> WHAT YOU NEED TO DO: Count the lines in the data below that include the word "Sort", then state the total and nothing besides.

> INPUT FOR THIS TASK:
━━━━━━━━━━━━━━━━

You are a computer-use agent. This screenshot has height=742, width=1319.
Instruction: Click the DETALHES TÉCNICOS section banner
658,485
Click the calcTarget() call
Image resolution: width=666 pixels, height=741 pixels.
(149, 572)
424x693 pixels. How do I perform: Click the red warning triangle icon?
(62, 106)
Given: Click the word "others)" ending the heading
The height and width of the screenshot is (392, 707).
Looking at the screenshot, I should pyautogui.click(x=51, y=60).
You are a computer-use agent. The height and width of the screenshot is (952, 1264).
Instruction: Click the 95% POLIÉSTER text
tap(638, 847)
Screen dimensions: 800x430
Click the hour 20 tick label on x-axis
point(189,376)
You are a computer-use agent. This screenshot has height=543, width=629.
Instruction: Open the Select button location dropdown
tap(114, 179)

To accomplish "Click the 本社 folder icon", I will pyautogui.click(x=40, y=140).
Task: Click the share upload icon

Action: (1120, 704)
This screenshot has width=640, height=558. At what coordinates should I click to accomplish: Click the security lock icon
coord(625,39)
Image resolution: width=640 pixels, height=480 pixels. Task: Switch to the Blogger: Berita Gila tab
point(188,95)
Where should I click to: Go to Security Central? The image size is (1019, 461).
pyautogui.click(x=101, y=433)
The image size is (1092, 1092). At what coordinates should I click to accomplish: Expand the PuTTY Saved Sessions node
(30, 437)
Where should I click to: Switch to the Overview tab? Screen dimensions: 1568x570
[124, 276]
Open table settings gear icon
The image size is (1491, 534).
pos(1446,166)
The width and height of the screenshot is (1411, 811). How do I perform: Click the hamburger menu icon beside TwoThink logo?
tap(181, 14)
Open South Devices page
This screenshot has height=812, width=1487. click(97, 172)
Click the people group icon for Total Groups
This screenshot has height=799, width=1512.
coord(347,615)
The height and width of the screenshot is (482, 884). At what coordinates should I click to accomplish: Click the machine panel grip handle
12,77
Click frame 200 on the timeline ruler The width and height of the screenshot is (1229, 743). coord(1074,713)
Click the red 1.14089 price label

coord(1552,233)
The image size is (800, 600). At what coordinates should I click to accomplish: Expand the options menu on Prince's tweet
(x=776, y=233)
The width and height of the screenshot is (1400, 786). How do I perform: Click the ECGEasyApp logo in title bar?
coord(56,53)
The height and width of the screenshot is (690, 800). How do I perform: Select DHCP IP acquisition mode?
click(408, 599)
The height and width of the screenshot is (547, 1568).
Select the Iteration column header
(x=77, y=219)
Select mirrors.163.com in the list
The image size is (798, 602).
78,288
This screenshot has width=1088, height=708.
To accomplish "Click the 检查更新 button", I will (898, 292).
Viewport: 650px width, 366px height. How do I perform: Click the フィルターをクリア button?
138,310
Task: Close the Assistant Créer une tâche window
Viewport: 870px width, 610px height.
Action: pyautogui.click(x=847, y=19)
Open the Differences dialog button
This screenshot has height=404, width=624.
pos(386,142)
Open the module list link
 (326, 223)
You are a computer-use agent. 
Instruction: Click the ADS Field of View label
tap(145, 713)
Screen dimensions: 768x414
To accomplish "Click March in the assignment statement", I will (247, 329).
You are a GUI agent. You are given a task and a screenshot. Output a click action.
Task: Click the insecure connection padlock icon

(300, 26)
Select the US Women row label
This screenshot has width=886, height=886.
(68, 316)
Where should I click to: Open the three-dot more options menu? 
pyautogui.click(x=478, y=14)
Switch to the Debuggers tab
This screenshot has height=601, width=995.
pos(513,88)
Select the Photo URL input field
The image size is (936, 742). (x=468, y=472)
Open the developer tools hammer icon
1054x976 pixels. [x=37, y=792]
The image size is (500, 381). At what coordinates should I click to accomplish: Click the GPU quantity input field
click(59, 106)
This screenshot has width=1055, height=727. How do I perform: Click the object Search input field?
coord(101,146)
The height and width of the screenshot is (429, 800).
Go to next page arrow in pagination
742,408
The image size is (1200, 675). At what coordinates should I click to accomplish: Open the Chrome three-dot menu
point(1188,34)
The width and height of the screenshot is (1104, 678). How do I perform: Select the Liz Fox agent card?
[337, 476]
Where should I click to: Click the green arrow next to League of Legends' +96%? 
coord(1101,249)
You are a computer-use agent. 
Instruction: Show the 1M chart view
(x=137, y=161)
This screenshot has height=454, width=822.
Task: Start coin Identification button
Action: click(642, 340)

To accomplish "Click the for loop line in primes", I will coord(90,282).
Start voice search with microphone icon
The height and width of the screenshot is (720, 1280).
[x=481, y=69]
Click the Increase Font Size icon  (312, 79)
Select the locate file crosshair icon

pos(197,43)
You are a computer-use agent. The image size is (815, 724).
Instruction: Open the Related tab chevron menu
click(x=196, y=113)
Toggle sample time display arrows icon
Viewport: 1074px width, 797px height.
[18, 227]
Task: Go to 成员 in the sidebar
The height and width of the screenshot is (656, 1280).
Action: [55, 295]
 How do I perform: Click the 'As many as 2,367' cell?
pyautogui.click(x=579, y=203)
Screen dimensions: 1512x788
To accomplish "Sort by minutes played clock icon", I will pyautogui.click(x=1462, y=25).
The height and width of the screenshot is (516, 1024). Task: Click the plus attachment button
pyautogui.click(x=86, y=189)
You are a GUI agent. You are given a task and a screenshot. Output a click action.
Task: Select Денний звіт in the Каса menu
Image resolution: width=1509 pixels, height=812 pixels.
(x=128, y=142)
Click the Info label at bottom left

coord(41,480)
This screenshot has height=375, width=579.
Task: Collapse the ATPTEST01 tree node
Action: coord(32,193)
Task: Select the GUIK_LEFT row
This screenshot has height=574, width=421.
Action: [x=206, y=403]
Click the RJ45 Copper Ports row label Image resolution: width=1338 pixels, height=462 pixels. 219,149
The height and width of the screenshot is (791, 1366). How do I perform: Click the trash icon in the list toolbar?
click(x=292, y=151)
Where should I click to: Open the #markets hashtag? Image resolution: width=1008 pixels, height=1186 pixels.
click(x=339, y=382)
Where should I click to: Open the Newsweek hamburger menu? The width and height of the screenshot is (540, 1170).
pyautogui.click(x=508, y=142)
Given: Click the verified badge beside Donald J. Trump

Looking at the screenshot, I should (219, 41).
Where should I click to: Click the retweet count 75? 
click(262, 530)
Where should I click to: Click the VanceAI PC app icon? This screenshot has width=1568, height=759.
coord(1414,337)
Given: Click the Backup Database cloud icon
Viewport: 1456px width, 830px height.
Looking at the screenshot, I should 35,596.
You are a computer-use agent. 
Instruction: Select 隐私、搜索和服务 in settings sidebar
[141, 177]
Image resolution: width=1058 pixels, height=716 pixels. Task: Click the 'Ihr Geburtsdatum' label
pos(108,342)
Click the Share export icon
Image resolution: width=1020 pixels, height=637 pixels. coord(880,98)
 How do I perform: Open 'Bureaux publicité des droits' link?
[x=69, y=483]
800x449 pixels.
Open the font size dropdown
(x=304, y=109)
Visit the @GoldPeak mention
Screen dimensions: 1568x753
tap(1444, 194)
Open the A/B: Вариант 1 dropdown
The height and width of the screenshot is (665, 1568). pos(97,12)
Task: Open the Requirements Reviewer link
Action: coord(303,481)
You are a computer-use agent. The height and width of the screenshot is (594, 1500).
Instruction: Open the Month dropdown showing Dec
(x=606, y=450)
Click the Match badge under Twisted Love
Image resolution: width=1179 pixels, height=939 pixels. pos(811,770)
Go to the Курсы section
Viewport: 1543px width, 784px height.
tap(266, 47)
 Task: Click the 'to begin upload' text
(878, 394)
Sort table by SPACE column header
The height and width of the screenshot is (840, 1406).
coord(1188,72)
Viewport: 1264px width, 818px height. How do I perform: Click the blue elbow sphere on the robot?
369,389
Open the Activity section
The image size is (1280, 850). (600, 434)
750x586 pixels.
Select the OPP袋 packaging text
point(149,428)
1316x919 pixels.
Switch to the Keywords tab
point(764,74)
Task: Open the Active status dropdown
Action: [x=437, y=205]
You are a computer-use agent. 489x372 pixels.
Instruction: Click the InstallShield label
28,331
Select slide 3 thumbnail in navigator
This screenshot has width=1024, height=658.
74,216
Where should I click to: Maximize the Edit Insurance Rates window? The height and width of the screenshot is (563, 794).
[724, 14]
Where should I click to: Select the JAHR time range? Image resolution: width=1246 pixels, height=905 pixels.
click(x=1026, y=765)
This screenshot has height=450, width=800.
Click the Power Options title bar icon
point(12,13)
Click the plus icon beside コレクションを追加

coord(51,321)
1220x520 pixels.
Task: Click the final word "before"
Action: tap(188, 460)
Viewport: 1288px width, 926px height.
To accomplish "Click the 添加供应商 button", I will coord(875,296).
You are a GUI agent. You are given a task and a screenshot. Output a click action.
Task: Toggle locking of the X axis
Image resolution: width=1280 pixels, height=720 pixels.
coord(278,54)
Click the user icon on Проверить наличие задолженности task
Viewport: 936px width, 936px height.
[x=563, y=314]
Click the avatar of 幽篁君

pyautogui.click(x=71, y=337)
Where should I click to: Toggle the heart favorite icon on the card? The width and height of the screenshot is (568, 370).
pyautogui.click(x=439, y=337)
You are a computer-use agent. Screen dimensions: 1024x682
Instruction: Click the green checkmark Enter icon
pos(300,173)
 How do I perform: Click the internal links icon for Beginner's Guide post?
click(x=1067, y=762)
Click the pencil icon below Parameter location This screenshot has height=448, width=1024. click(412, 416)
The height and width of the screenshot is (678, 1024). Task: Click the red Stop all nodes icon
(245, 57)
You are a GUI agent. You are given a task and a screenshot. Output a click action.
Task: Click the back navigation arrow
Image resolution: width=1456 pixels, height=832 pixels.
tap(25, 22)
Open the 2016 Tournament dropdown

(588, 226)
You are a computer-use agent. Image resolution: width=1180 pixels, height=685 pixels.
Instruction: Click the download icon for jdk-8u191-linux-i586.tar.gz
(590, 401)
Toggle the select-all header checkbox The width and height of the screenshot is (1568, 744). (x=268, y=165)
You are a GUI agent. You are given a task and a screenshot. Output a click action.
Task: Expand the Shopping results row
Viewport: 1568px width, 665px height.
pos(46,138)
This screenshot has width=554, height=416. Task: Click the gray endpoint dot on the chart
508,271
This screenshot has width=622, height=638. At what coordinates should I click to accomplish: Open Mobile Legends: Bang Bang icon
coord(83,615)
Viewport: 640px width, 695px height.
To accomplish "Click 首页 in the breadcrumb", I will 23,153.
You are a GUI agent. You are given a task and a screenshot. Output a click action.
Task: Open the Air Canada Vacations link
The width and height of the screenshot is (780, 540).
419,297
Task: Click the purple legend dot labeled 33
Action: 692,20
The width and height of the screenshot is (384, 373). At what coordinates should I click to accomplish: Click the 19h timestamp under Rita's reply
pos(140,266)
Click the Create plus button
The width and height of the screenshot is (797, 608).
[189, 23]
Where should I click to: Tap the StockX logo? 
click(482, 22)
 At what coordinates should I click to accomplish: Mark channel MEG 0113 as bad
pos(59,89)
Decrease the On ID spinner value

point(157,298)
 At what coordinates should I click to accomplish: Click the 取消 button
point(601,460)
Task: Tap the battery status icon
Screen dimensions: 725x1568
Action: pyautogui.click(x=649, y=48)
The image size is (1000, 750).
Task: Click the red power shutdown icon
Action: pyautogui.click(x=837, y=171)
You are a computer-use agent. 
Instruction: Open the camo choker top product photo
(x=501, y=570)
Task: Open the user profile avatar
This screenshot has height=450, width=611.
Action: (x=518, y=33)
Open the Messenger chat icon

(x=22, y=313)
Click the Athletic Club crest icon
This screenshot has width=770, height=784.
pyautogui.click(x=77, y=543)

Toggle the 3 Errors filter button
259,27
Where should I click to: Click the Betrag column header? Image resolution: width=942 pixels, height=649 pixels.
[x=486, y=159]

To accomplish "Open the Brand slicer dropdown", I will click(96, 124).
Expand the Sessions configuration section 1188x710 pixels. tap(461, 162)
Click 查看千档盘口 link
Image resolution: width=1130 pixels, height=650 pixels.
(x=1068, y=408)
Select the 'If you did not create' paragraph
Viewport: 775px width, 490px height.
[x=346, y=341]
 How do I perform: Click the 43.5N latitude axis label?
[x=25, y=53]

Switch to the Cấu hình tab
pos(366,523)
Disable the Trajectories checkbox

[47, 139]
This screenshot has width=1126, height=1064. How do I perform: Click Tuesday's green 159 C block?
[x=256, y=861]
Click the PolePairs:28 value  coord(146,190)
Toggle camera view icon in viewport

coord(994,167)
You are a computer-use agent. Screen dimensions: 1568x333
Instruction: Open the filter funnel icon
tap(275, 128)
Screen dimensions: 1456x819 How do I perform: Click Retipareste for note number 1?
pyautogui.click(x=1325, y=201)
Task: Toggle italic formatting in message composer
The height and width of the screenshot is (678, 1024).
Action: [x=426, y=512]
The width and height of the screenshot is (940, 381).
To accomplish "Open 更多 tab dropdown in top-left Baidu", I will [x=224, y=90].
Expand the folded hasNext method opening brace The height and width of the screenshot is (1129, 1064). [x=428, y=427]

━━━━━━━━━━━━━━━━

> ANSWER: 2